Historical population
| Census | Pop. | Note | %± |
| 1820 | 903 |  | — |
| 1830 | 1,500 |  | 66.1% |
| 1840 | 1,987 |  | 32.5% |
| 1850 | 2,124 |  | 6.9% |
| 1860 | 1,710 |  | −19.5% |
| 1870 | 1,416 |  | −17.2% |
| 1880 | 1,302 |  | −8.1% |
| 1890 | 1,200 |  | −7.8% |
| 1900 | 1,220 |  | 1.7% |
| 1910 | 1,203 |  | −1.4% |
| 1920 | 985 |  | −18.1% |
| 1930 | 1,086 |  | 10.3% |
| 1940 | 1,198 |  | 10.3% |
| 1950 | 1,370 |  | 14.4% |
| 1960 | 1,910 |  | 39.4% |
| 1970 | 2,617 |  | 37.0% |
| 1980 | 2,844 |  | 8.7% |
| 1990 | 2,917 |  | 2.6% |
| 2000 | 2,960 |  | 1.5% |
| 2010 | 3,005 |  | 1.5% |
| 2020 | 3,009 |  | 0.1% |
U.S. Decennial Census

==Notable people==
- Alice Moore Hubbard, American feminist, writer, and, with her husband, Elbert Hubbard was a leading figure in the Roycroft movement
- John James Knowlton, former Wisconsin State Assemblyman
- Wally Schang, a catcher in major league baseball from 1913 to 1931. Schang Rd. in Wales named after him
- Adoniram J. Warner, former US Congressman, Union Army General in American Civil War

== Communities and locations in Wales ==
- Buffalo Creek - A stream flowing northward through the town.

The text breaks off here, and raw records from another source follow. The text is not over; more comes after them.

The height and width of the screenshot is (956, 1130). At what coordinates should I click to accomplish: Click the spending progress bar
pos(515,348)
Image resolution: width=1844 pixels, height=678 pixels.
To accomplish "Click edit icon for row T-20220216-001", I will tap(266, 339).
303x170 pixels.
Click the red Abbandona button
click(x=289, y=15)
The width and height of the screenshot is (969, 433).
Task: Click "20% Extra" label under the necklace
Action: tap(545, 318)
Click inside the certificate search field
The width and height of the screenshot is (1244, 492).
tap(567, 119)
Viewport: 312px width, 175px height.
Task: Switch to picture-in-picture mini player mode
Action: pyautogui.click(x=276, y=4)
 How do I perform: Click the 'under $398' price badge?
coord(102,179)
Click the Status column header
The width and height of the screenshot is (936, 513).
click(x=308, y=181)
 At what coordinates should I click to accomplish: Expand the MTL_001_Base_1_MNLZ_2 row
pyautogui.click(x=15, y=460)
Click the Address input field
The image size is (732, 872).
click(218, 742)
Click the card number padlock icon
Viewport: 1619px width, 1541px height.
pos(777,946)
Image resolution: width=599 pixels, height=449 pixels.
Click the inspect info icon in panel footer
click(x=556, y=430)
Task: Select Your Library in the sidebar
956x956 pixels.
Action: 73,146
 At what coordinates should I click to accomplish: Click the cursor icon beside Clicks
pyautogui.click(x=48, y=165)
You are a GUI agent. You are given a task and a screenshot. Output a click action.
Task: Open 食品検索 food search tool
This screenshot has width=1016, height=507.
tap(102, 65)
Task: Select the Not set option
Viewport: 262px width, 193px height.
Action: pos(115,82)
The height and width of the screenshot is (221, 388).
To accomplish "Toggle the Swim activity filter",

- Colgrave - A location on Centerline Road in the western part of the town.
- Goodleburg Cemetery - A cemetery located in the town.
- South Wales - A hamlet on the border of the town of Aurora in the southeast part of Wales. This community lies at the south end of NY-400 on NY-16 and is the home of the Gow School.
- Wales Center - A hamlet near the northern town border.
- Wales Hollow (or "Woods Hollow") - A location near the town's eastern edge.
- Sgt. Mark A. Rademacher Memorial Park, commonly known as Hunters Creek Park, managed by the Erie County Department of Parks, Recreation and Forestry, is located in Wales.